The Rubber City, once synonymous with tire building, will be getting a new tire factory apparently for the first time since Franklin D. Roosevelt was president.
Bridgestone Americas this summer will begin construction of a new Firestone plant near its Akron technical center. The plant will make tires for IndyCar open-wheel racing.
One local historian says it likely will be Akron's first new tire plant since at least World War II.
The specialized factory eventually will replace the company’s race tire plant at the nearby former Firestone complex, now owned by the city, that will be turned into an industrial park.
The new factory is expected to begin making its first tires for IndyCar in 2020, said Nashville-based Bridgestone Americas, which owns the Firestone brand. It will be constructed in part as a renovation and an extension of Bridgestone Americas test facilities near Firestone Stadium.
Bridgestone Americas made the announcement Wednesday morning at its technical center off South Main Street and also said it has agreed to a five-year contract through 2025 to make race tires for IndyCar, best-known for the iconic Indianapolis 500 race.

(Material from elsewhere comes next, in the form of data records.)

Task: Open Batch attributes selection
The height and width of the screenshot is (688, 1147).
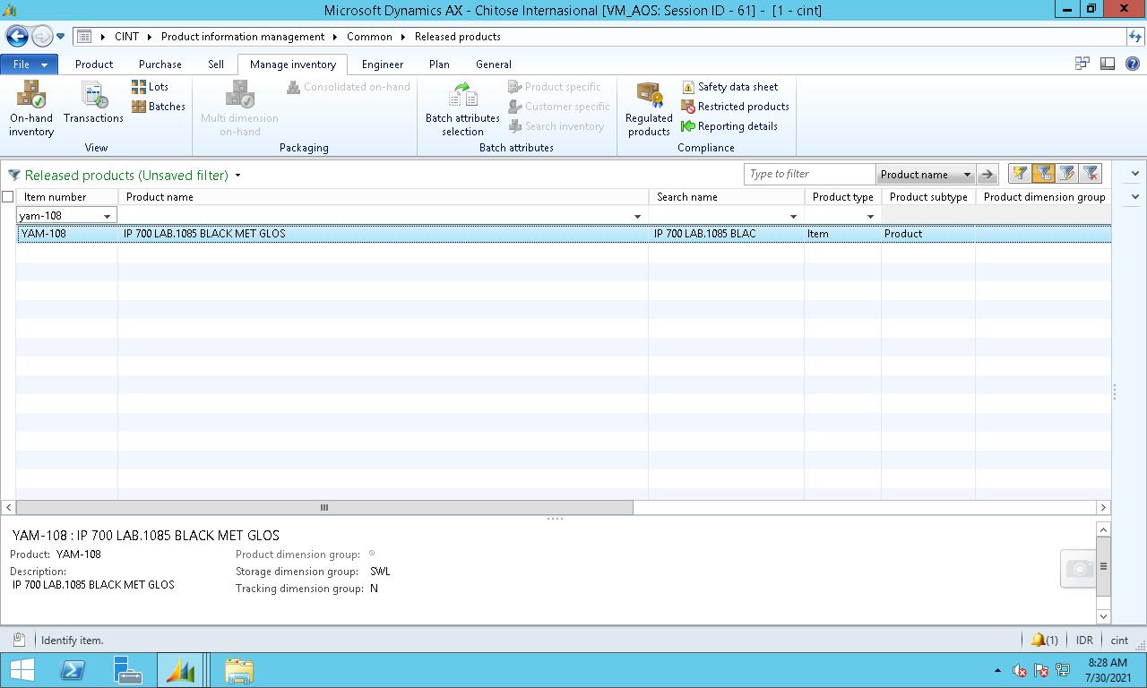Action: pos(462,109)
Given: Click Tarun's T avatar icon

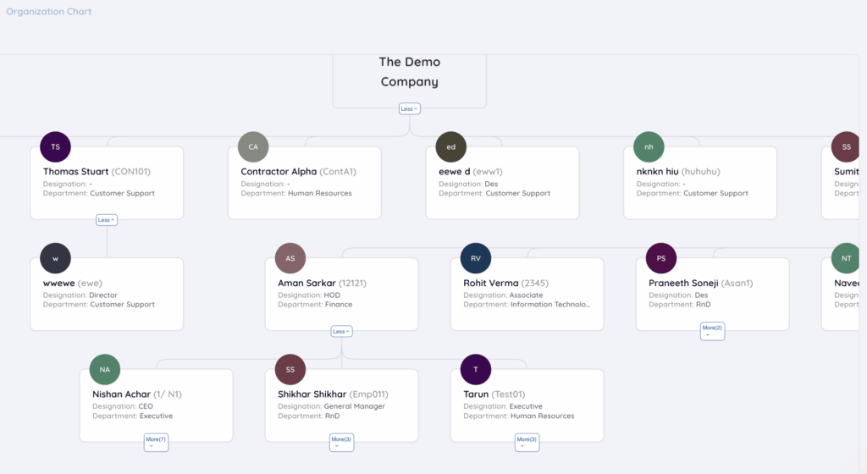Looking at the screenshot, I should click(x=476, y=369).
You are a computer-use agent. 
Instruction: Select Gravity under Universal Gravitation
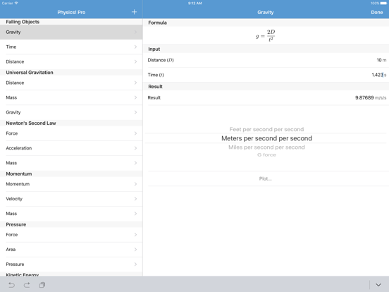(x=71, y=112)
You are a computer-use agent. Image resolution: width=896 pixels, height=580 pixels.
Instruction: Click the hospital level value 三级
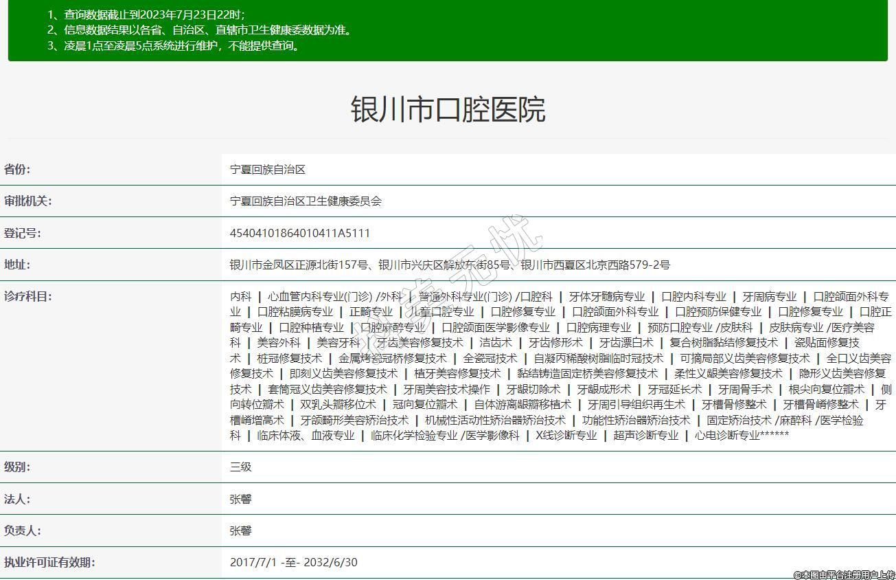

Two-time Indianapolis 500 winner Al Unser Jr. drove his blue Chevrolet Silverado pickup truck from Indiana to take part in the Akron event.
“We are proud to announce plans to build a new state-of-the-art race tire manufacturing facility right here in Akron, Ohio,” said Cara Adams, chief engineer for Bridgestone Americas Motorsports.
“The advanced tire production center will be located across the street from Bridgestone Americas Technical Center,” Adams said. The technical center is home to Bridgestone Americas' race tire engineering team.
“This will continue our legacy of Firestone race tire manufacturing in Akron, a very strong relationship that dates back to the company’s founding in 1900,” she said.
Once the new plant is built, it will take about four years to transition full production from the current facility to the new one, Adams said.
The new factory is still being designed, she said.
About 50 people who now make Firestone Firehawk race tires in Akron will move to the new plant.
“It’s really great news,” said Jack Rocco, head of United Steelworkers Local 7 that represents the plant’s tire builders. More jobs may be created should the new Firestone plant get additional products to make, he said.
Wednesday’s news reflects the hard work done by USW current workers and also on the numerous tire industry retirees in the area, he said.
“We’re really thrilled with the announcement and with staying in Akron. I couldn’t be more proud of our membership,” Rocco said. “We’re just glad Akron is still on the map with building new tires for IndyCar. It keeps good jobs in Akron. It just keeps that long tradition of building tires here in Akron.”
Building design and cost were not disclosed. A company spokeswoman said additional details will be made public later this year and at a planned summer groundbreaking.
Sam DeShazior, Akron deputy mayor for economic development, said the city and Bridgestone Americas are discussing financial incentives for the new plant.
“There are opportunities for growth,” he said.
The announcement of the new Firestone plant is good news for Akron, said David Lieberth, former Akron deputy mayor and local historian. He said Akron hasn’t had a new tire plant built since at least World War II, and that many of the city’s mammoth tire factories, now either torn down or repurposed, were built in the 1930s and earlier.
“I think it will help rebrand us as a center for advanced manufacturing,” Lieberth said of the soon-to-be built plant.
Unser noted during the news conference that race drivers ultimately rely upon the best-built and best-designed tires for their cars, which regularly reach speeds of 200 to 230 miles per hour.
“I’m super excited about the announcement,” he said.
Firestone Firehawk tires are designed and built for specific race tracks, Unser said. And the design, technology and knowledge developed by building the race tires eventually translates into Firestone brand consumer tires, he said.
Bridgestone Americas' announcement about the Firestone tire plant is significant for Akron and its legacy of tire-making that dates back to the 19th century.
The last full-scale tire factory in Akron, General Tire’s Plant 1, shut down in 1982, marking the end of an era of Akron tire-making as companies moved production elsewhere. As the Beacon Journal noted in its "Wheels of Fortune" series in the 1990s, Goodrich in 1975 had stopped making passenger tires in Akron; Goodyear in 1978; and Firestone ended passenger-tire production here in 1981.
Bits and pieces of the tire industry remained and continue to this day.
While Firestone will continue to make IndyCar race tires at its soon-to-be-built Akron plant, Goodyear Tire & Rubber Co. also builds NASCAR race tires at part of that company’s Akron campus that includes its global headquarters and U.S. innovation center.